Manual medicine (massage, mobilization, manipulation), acupuncture, and electrical stimulation are also widely used. Although these approaches are popular, studies demonstrating their efficacy are still lacking [2532].

Procedures

Translaminar and transforaminal (selective nerve root) steroid administration may provide significant and at times long-term relief in patients with radicular pain. Properly selected, up to 60% of patients who are managed with selective nerve root injection may have good to excellent outcome [3,17]. Because there may be a significant risk with these injections (i.e., vertebral artery injury), they should be fluoroscopically guided and administered only by physicians with proper training.

Surgery

The main indications for surgery are severe or progressive neurologic deficits and persistent pain that does not respond to conservative measures.

The standard surgical treatment of cervical radiculopathy for many decades has been anterior cervical decompression and fusion. This approach prevailed because in most patients with cervical radiculopathy, the symptoms are caused by osteophytes compressing the nerves within the intervertebral foramina, and laminectomy is not effective in these cases.

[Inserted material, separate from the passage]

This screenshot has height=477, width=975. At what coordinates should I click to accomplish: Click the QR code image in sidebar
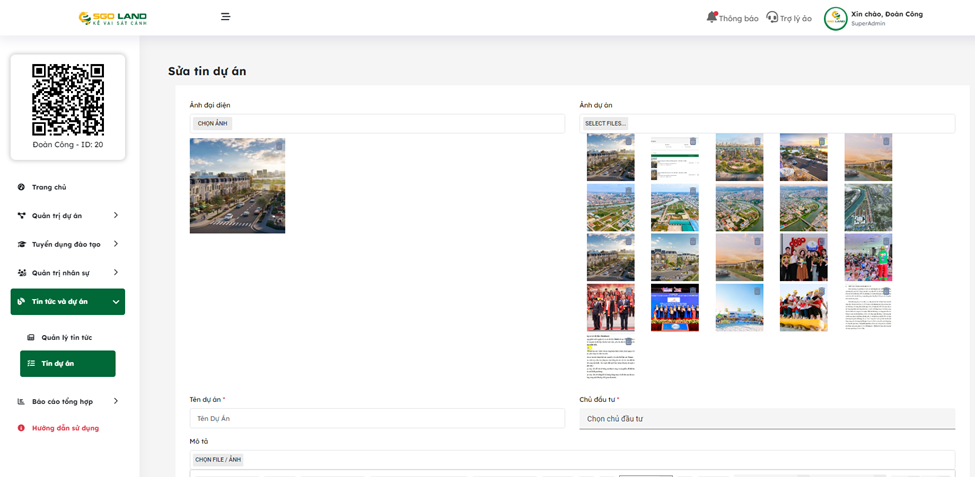68,100
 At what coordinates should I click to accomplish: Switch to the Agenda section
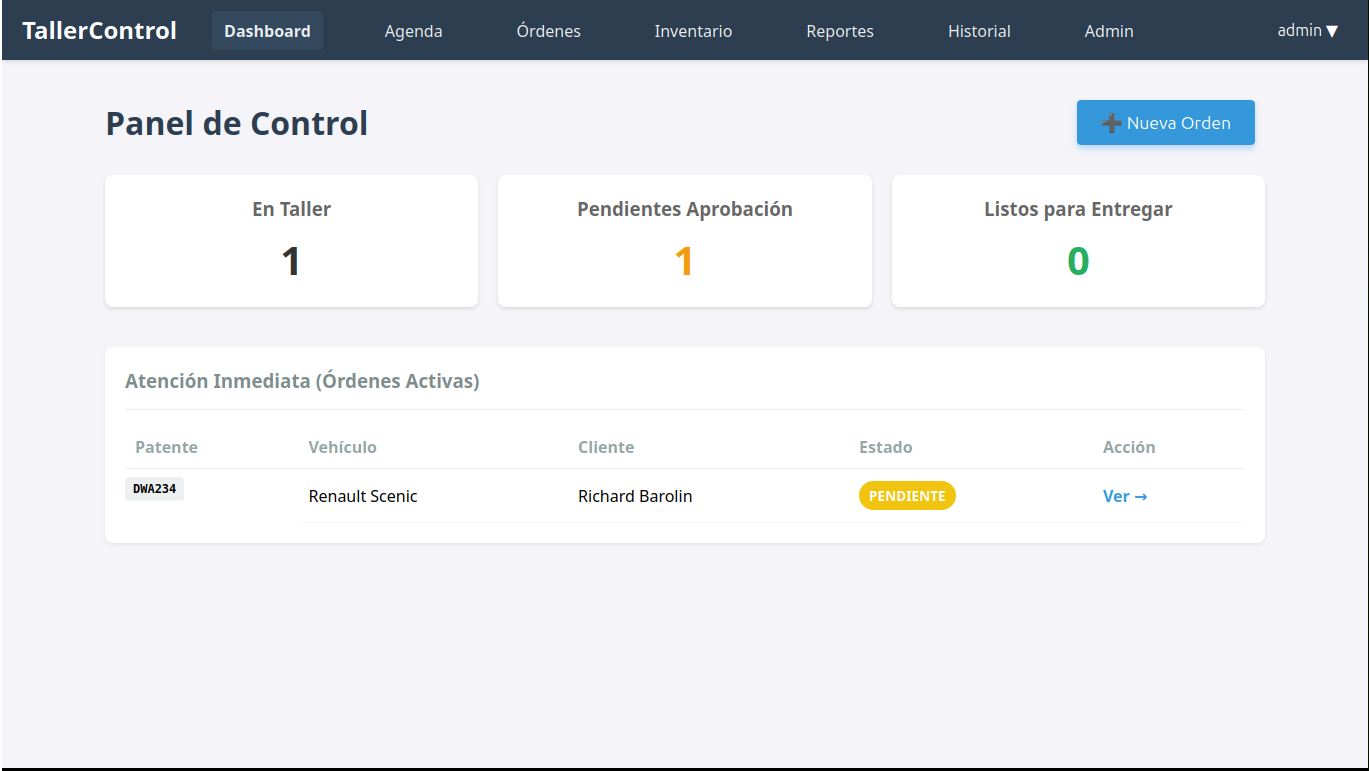413,31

The anterior approach permits excellent access to anteriorly impinging structures, such as discs and spondylotic spurs. Some surgeons add instrumentation (i.e., plate) to increase the fusion rate and the postoperative stability [13]. Adequate foraminal decompression can result in early pain relief and enhanced muscle strength. Long term, however, no significant differences in pain or function have been found between conservatively and surgically treated patients [25,33]. Dysphagia, which frequently follows the anterior approach, usually subsides several weeks postoperatively.

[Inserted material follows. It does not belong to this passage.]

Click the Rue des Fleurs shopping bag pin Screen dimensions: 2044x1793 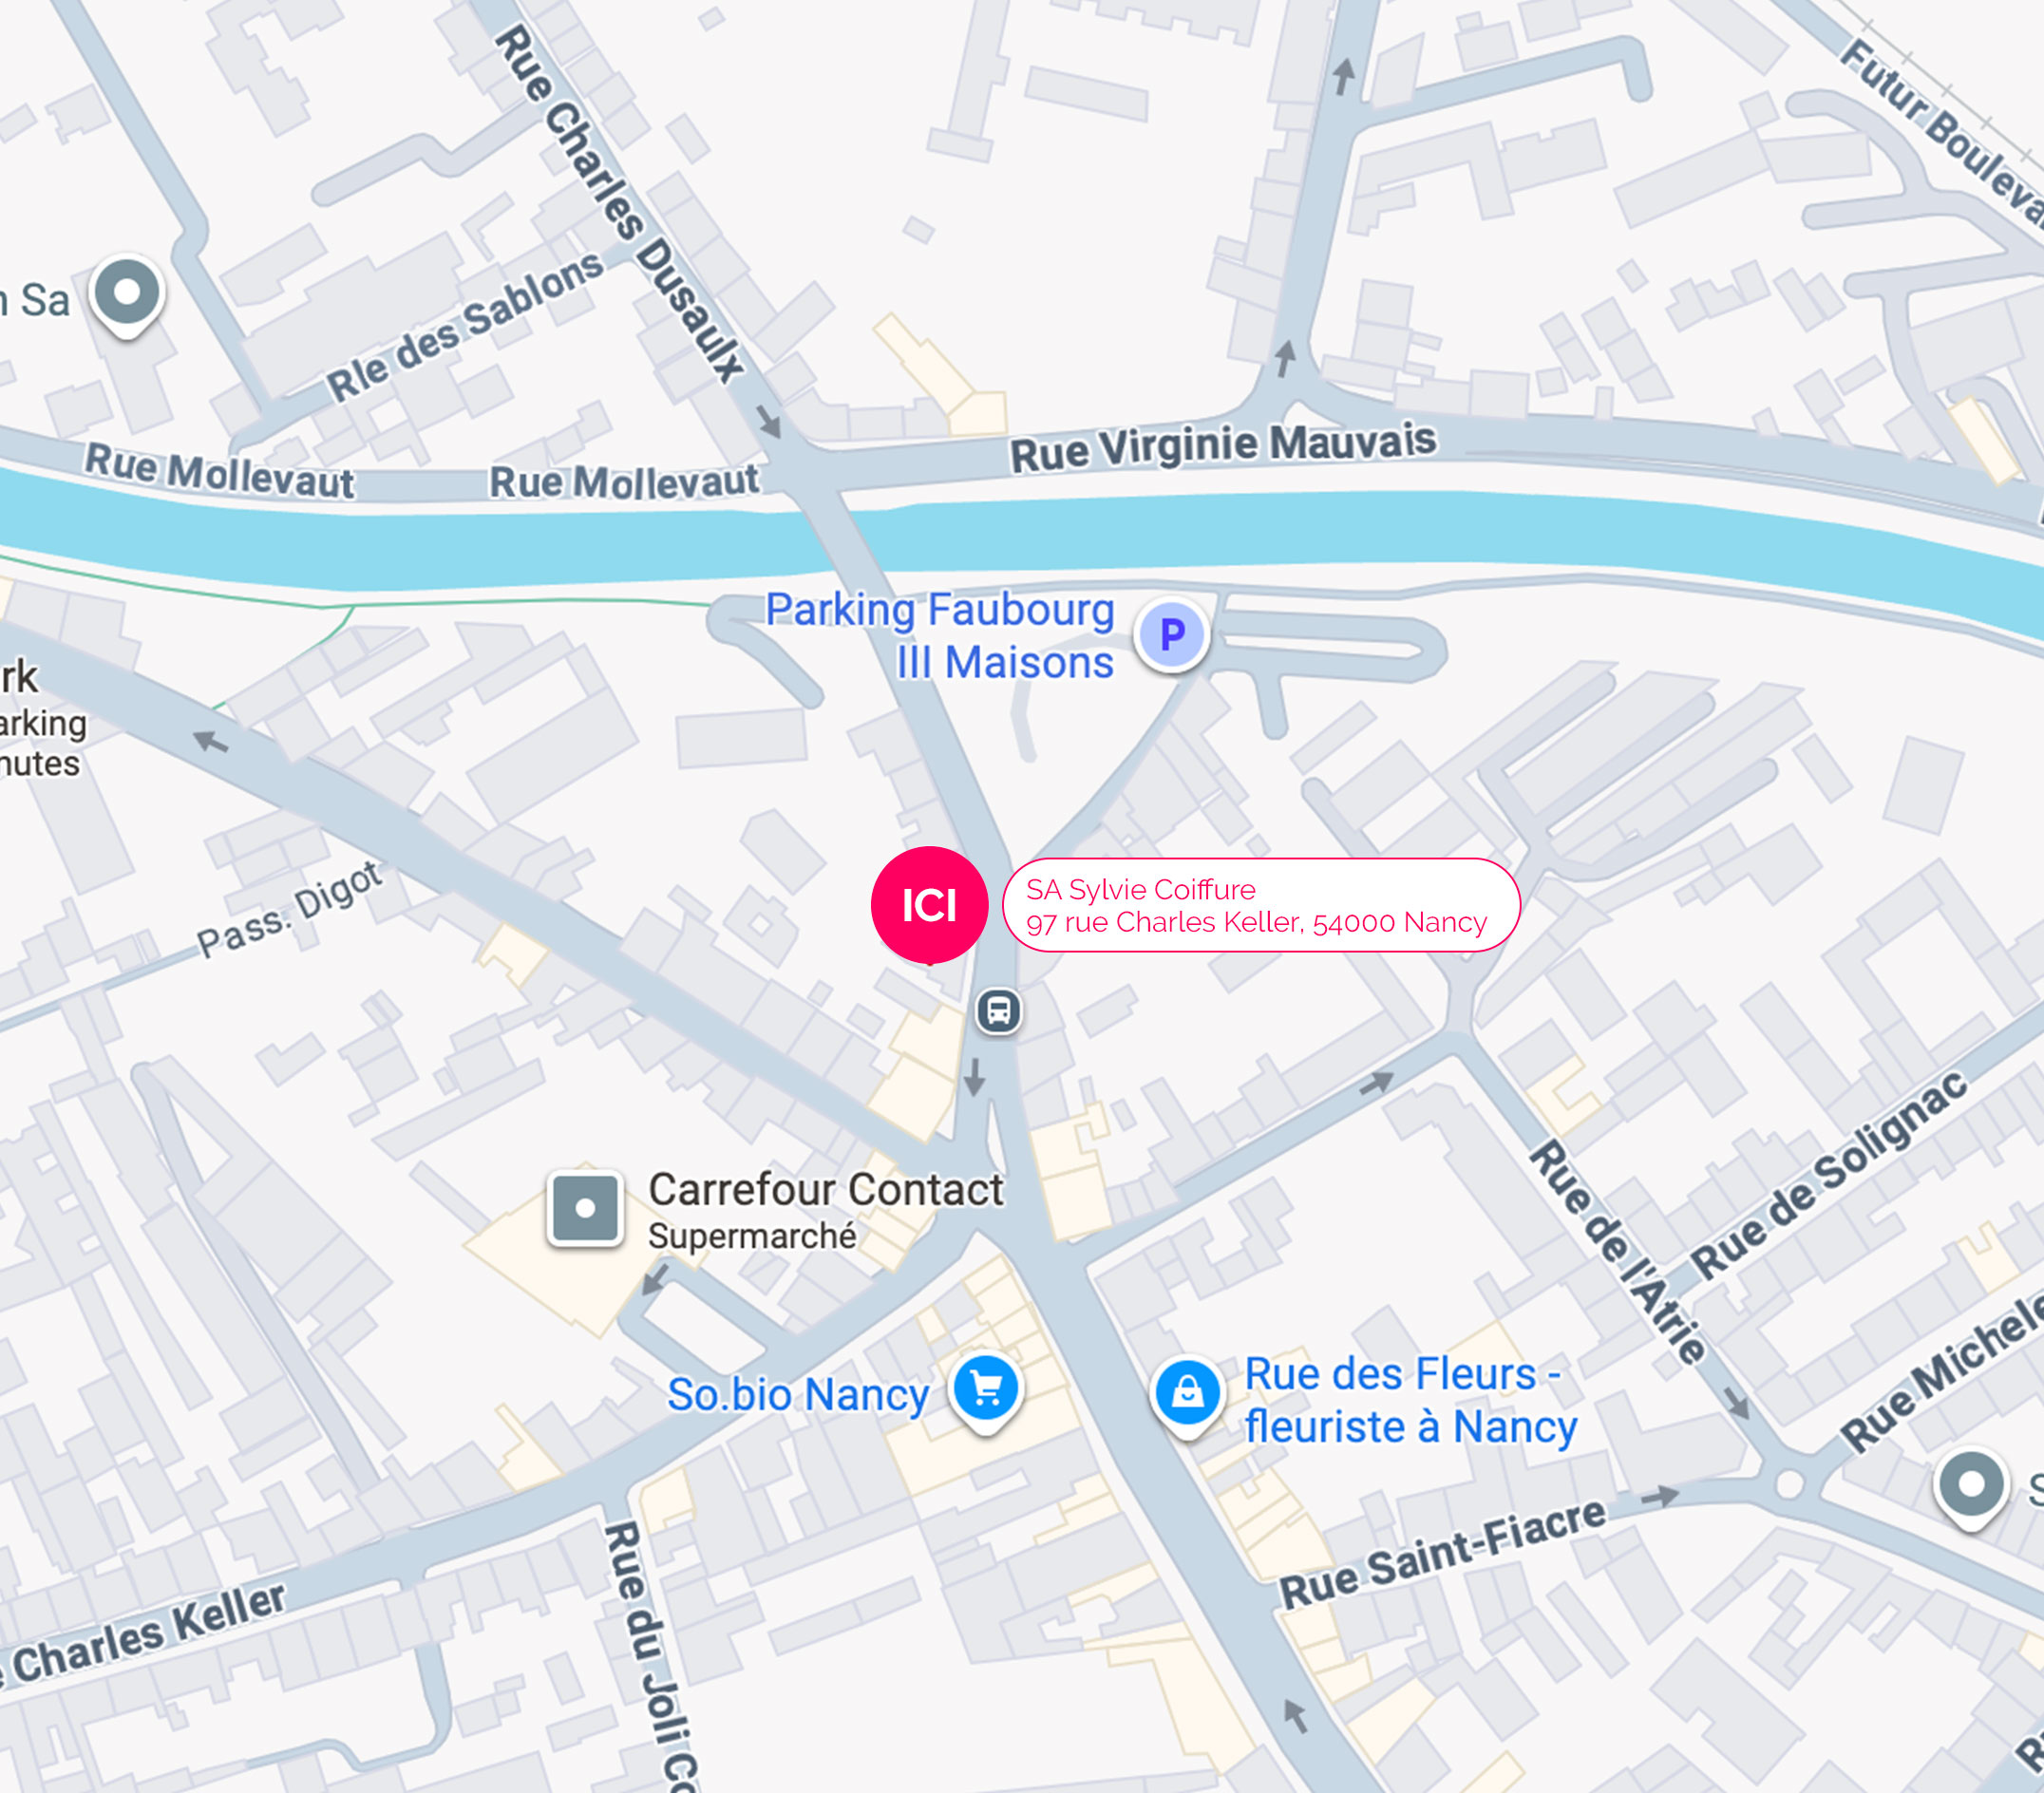pos(1187,1396)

The negative long-term effects of fusion have only recently been appreciated. Fusion leads to stiffness and lost range of motion, and over the years, it results in next-level degeneration (i.e., accelerated discal degeneration above and below the fused vertebrae). This has led to the development of disc replacement surgery—arthroplasty. Whereas the concept of disc replacement is attractive as disc replacement maintains the intervertebral discal height while preserving spinal motion [34], the advantages of this approach and its long-term effects have not yet been established [35].

Patients with single-level soft disc herniation may be operated on from the back. In these patients, laminotomy with foraminotomy may bring about relief without fusion and its complications while maintaining cervical stability [13].

Potential Disease Complications

Chronic pain and permanent neurologic deficits may develop in some patients. These may compromise the quality of life and interfere with activities of daily living.

Potential Treatment Complications

Steroid administration carries certain risks, and these should be considered before steroid administration. Surgical complications include infection, nerve injury, pain, stiffness, pseudarthrosis, and next-level degeneration.